A cada vez, empero, que el sumiso depone su querer en las manos de otro, hay una especie de querer que preside a esa opción de abandono (que nada tiene que ver con el desapego). Se trata de un querer negativo, claro está, pues lo que quiere es que el otro quiera en su lugar (en lugar del sumiso).
El sumiso es así triplamente infantil: guarda la creencia en la capacidad superior del otro para querer; cree además que a su dejarse querer por el otro, el otro responderá, a modo de recompensa y de reconocimiento, con su propio querer; y habiendo cedido su palabra y limitado su modo de habla a las condiciones o exigencias del otro, cree que quiere lo que en realidad quiere el otro, el único que puede querer.
La primera creencia, de que el otro es el único que puede querer, suele exigir además la creencia en la libertad de uno mismo. El sumiso que cree ser libre vale más que uno que no se lo cree, porque aquél que cree poseer la libertad, ya no necesita quererla.
La segunda, que su dejarse querer por el otro cobrará efectivamente ese sentirse querido, da fe del despropósito y la desproporción de las creencias del sumiso. Este se cree importante para el otro en una medida en que no lo es, ya que nunca es querido ni preciado, sino siempre despreciado. También esta ceguera exige otra: la de no querer ver que el sumiso sí es importante para el otro en la medida en que le ha ofrecido su voluntad. El poder no existe sin la alienación de la voluntad del sumiso. Eso quiere decir que la voluntad de poder se quedaría en eso – una voluntad sin poder – si el sumiso, asumiendo su condición e indignándose conscientemente contra ella, se situara fuera del ámbito de posibilidades donde el otro juega autoritariamente su poder.

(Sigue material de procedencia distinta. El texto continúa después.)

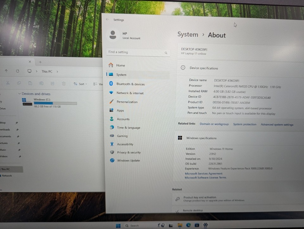Add a new File Explorer tab
The image size is (304, 229).
(x=40, y=62)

La tercera creencia del sumiso, que consiste en creer que quiere lo que quiere el otro, resulta de una creencia tan arraigada en la insignificancia de la palabra (concretamente del significante) que ésta se aliena inconscientemente. De este modo, el sumiso habla a la manera del otro, habla el discurso del otro, hace suyas las palabras del otro. Esto equivale a decir que verdaderamente no ha aprendido a hablar.